Everything from the line holding "The image size is (1200, 630)." through the last line of the records should be repeated word for word, and pictures should be omitted.

»»

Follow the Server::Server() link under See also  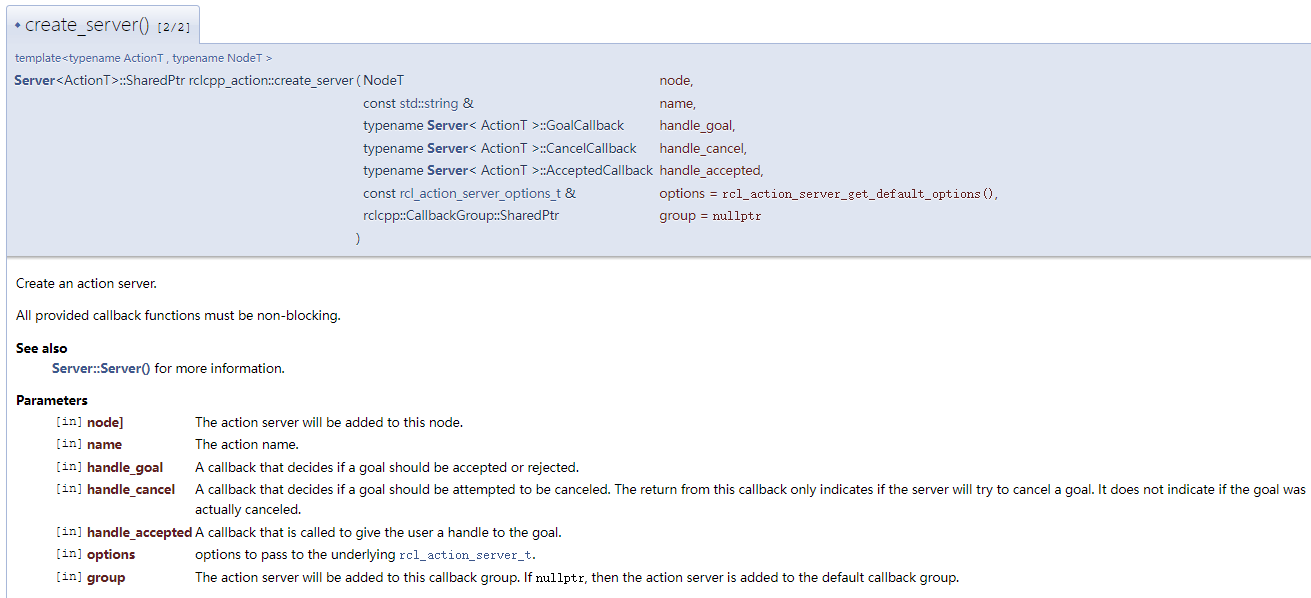tap(101, 368)
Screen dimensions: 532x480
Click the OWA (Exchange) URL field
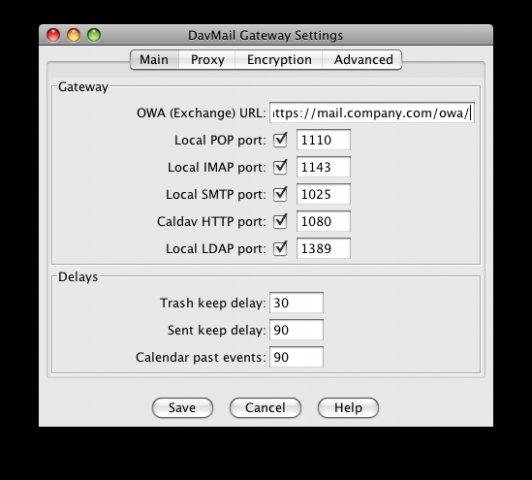(372, 113)
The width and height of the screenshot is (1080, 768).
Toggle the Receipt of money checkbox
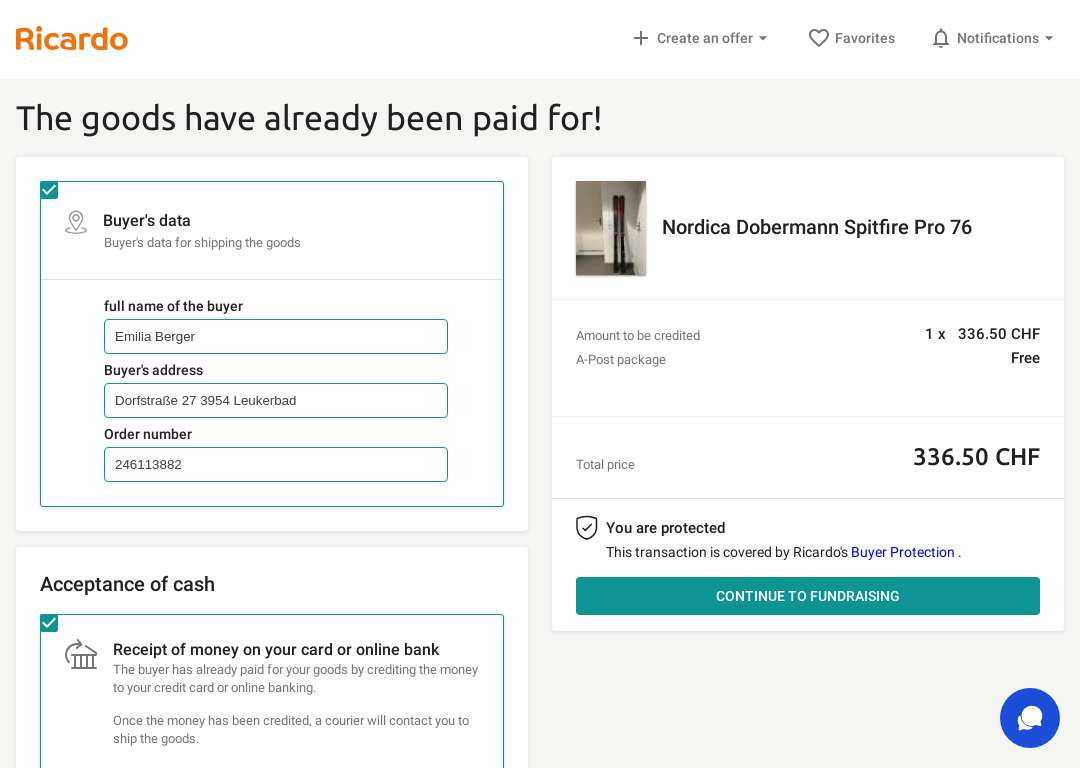[x=49, y=623]
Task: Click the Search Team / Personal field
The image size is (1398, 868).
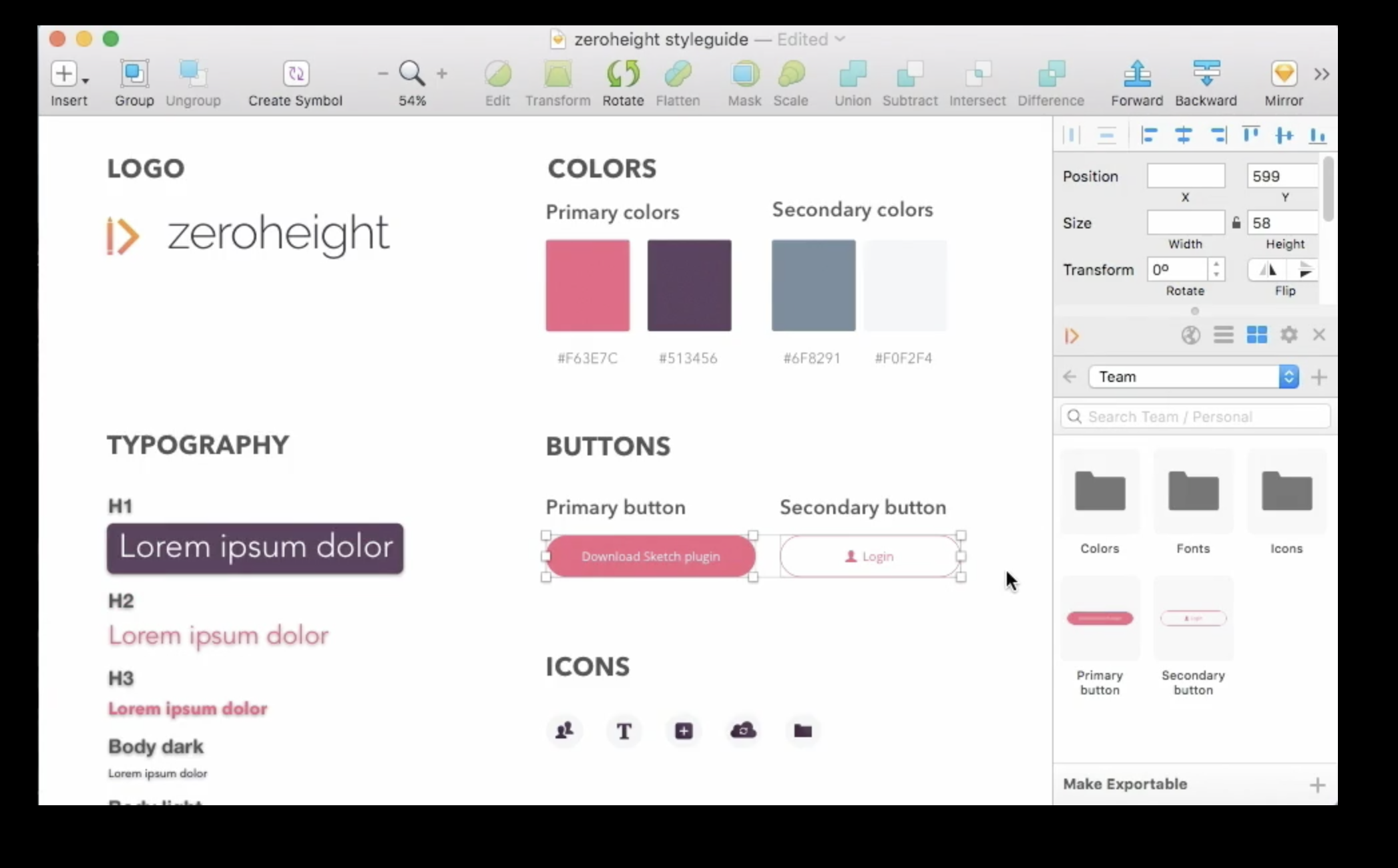Action: [1195, 417]
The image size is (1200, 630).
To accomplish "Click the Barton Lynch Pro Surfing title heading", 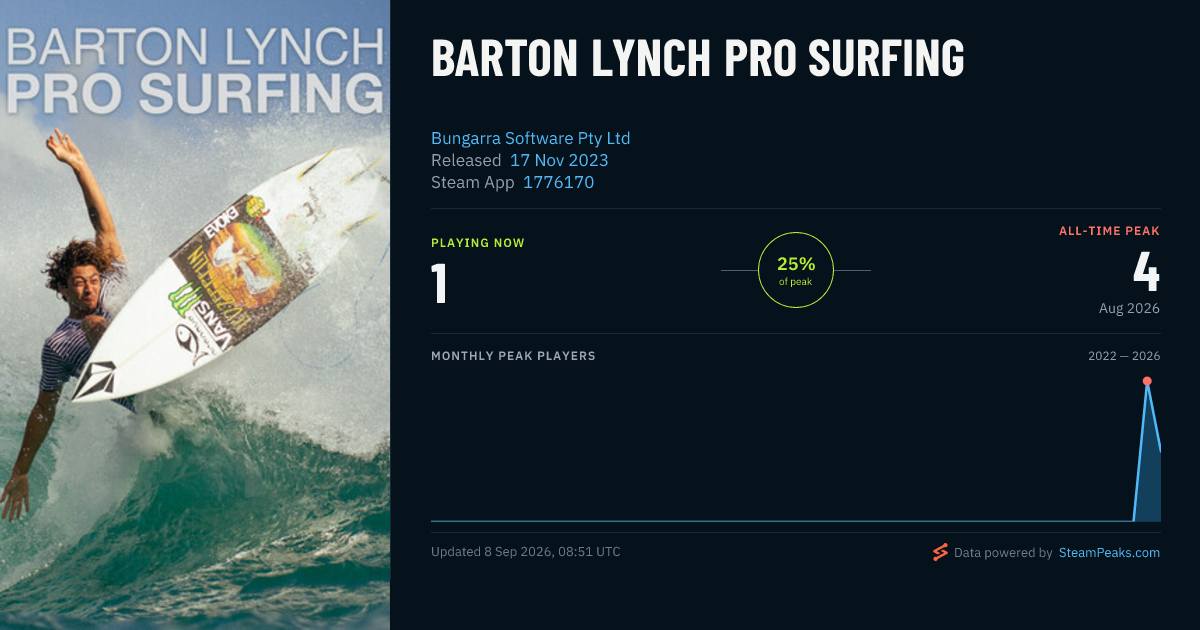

««

• [Answer space]:
The image size is (1200, 630).
To accomplish "Click the Barton Lynch Pro Surfing title heading", 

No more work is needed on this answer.